Acadlore takes over the publication of IJTDI from 2025 Vol. 9, No. 4. The preceding volumes were published under a CC BY 4.0 license by the previous owner, and displayed here as agreed between Acadlore and the previous owner. ✯ : This issue/volume is not published by Acadlore.
Effects of Traffic Information on Drivers’ Day-to-Day Route Choices
Abstract:
A multi-agent route choice learning model for the microscopic simulation-based dynamic traffic assignment (DTA) is used to investigate the effects of traffic information accuracy on drivers' day-to-day route choice decisions. Using the total relative gap convergence metric to quantify the convergence speed for some chosen update cycle length intervals, the results show that a slight decrease in accuracy has a negative effect on the rate of convergence. From a learning perspective, shorter information up-date cycles from an advanced traveller information system induce faster convergence when compared to longer information update cycles. This implies that drivers learn faster, given the additional computational and storage costs of travel information that the system is willing to invest in. Moreover, when the update cycle length is very long, it produces a worse result compared to a scenario where drivers rely only on their own travel experiences based on the routes they have chosen.
1. Introduction
Each driver makes a decision based on his knowledge of the available alternative routes and their attributes subject to time and cognitive capacity constraints. A driver’s decision depends on whether traffic information regarding available alternatives are provided. Without information, drivers’ choices will be based on the knowledge they have gained from their past choices.
Traffic information is usually provided by an advanced traveller information system (ATIS) which operates through information supplied entirely within vehicles and/or traffic management centres (TMCs). ATIS is designed to assist drivers in making better route choice decisions by providing information regarding other alternative routes. Information can either be (i) descriptive such as information regarding prevailing conditions like current travel times which can be provided pre-trip, (ii) prescriptive such as suggestions of the path with the shortest travel time to a destination and (iii) feedback such as the historical records of travel times on chosen and non-chosen routes.
Experiments concerning the impact of information on drivers’ route choice decisions have also been carried out by researchers. For example, repeated choice experiments were conducted by Avineri and Prasker [1] where they provided respondents with static pre-trip information regarding average expected travel times and feedback information about their chosen alternative. They showed that informed respondents preferred reliable routes compared to the non-informed respondents. Similarly, Ben-Elia et al. [2] conducted experiments where they provided respondents with dynamic en-route information describing the ranges of travel times. Their result was the opposite of the result by Avineri and Prasker as informed respondents preferred shorter and riskier routes. Concerning feedback information, Bogers et al. [3] showed that respondents who were provided with information regarding all alternative routes performed better than the respondents who used only experiential information. However, both benefits of the dynamic en-route and feedback information decreased as more experience was accumulated. Using all three types of information discussed above, Ben-Elia et al. [4] conducted route choice experiments to account for travel time uncertainty and information accuracy in an attempt to empirically investigate how information accuracy affects drivers’ route choice decisions. Their results suggest that prescriptive information has the largest behavioural impact followed by descriptive information and then experiential feedback information.

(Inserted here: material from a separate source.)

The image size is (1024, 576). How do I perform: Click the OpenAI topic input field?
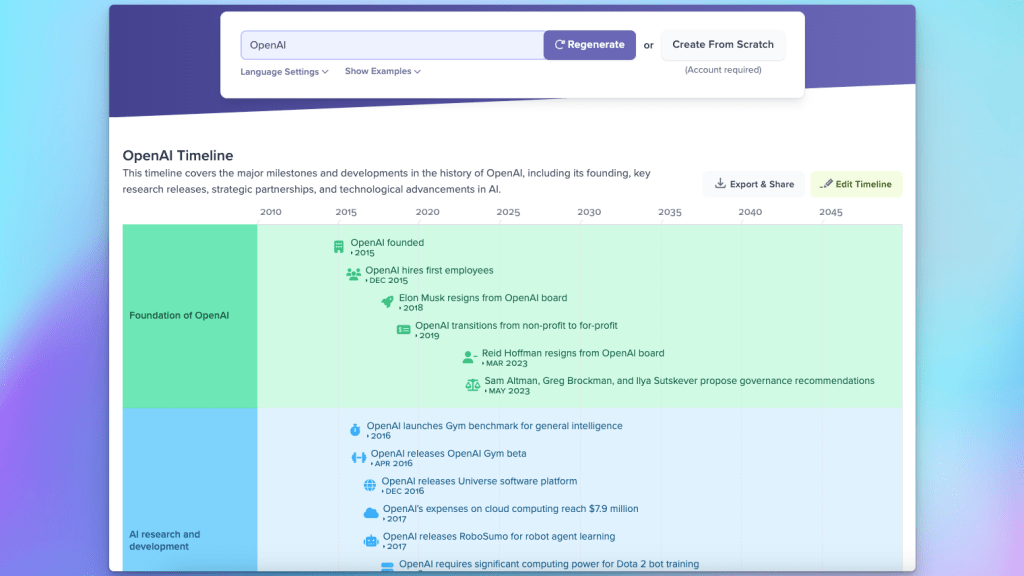point(392,45)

Theoretical frameworks have also been proposed where ‘rational’ drivers are assumed to be maximizing their utility by choosing the best perceived route using random utility models [5, 6]. These models usually assume that each driver has knowledge of the entire network provided by the system. Another approach is to consider drivers to be individual decisionmakers with ‘bounded-rationality’ which ‘learns’ the network performance by repeatedly interacting with the other drivers using the network [7]. The assumption is either that (i) prescriptive information is provided to ‘informed-users’ [8] or noisy feedback information is provided to ‘partially informed users’ (PIUs) by a TMC [9] or that (ii) experiential information is gathered by ‘naïve users’ (NUs) [10]. The classification of drivers into informed, PIUs and NUs by the authors was based on the interactive experiment performed by Selten
et al. [11].
From a learning perspective following Peque et al. [9], we are interested in how information accuracy affects drivers’ route choice decisions and how this subsequently affects the equilibrium solution such as its rate of convergence among others. Specifically, we want to investigate how drivers’ route choice decisions are affected by different update cycle lengths provided by an ATIS in a simulation-based dynamic traffic assignment (DTA) and compare it with a scenario where drivers use only their day-to-day experiences. We analyse these effects using the total relative gap which is a convergence metric based on route travel times.

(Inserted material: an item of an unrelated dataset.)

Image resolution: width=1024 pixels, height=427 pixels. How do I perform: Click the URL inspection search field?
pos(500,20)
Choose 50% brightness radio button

This article is structured as follows. In the next section, we introduce some notation, definitions and preliminary ideas presented in this article, then in Section 3, the adaptive learning algorithm and microscopic traffic simulator that will be used for the DTA is introduced. In Section 4, results and analysis of some numerical examples are presented. In the last section, we present our conclusion.
2. Preliminaries
In this section, we will introduce some notation and preliminary ideas used in this article.
Peque et al. [9] introduced the concept of PIUs and NUs where drivers are assumed to make route choice decisions independently. These users selfishly choose their routes to minimize the travel times from their origins to their destinations by interacting with the other users repeatedly as if they are playing a game. Thus, a driver may sometimes be referred to as a decision-maker, a user, a traveller or a player.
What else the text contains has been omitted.